Now there are ruins. There are cultural assets trying to survive. For 100 years, these lands have never seen peace. There is tension with the Greeks and Armenians. The way to resolve these tensions is to show respect. To show that Anatolia is the geography of all peoples. I started this trip to save these cultural assets of these people.

You first went to the eastern provinces of Van, Bitlis and Muş. You went there knowing the possibility that those structures might already be destroyed, right?

I've seen all of these buildings before I became a lawmaker. I burst into tears everywhere I went. Many important places were destroyed. Some of the roofs and walls had collapsed.

There is a place called Seven Churches in Van province. One and a half churches remained there. The walls of that church were carved by treasure hunters. It's about to collapse. 

Think of an old man. If not well taken care of you will lose it in a few years. These types of temples are not maintained and are old. They are destroyed by snow, rain, sun or treasure hunters. This shows me that it is almost consciously wanted to destroy these buildings and to destroy the traces left by the Armenians. This gave me great sadness.

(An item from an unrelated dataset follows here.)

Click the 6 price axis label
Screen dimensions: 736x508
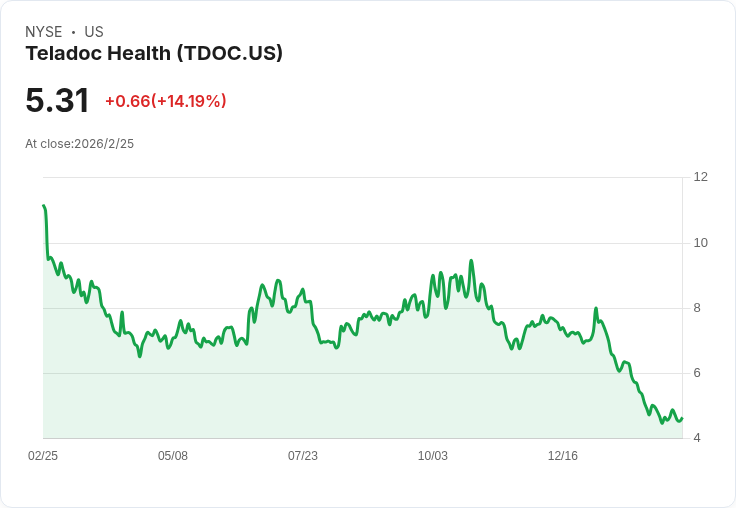697,373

Have you encountered traces of treasure hunters? How was the buildings’ security?

There were no security guards anywhere, but I saw some heroes. There is an imam of the village where the Seven Churches Monastery is located in the Van province. If that church was able to survive even for a little bit, it was thanks to Shepherd Mehmet. He covers the church with tarpaulins every year.

Especially the foundations of these buildings were carved, so the inside of the columns became broken. The church collapses when the column is broken.

The main treasure is these monasteries, churches. If these buildings were restored, they would attract millions of tourists. Some monasteries are worth the pyramids in Egypt or Hagia Sophia.

Shepherd Mehmet (L) with Garo Paylan (R)

With the abandonment of these cultural assets to their fate, are the Armenians being tried to be erased from the memories?

Certainly. There is a state committee on Conservation of Cultural Assets. They need to prepare restoration projects. On the contrary, these committees in the Van, Bitlis and Muş provinces are working to destroy these places. Bureaucrats who see the Armenian identity as the enemy are appointed to these committees. The buildings I went to were used as barns. 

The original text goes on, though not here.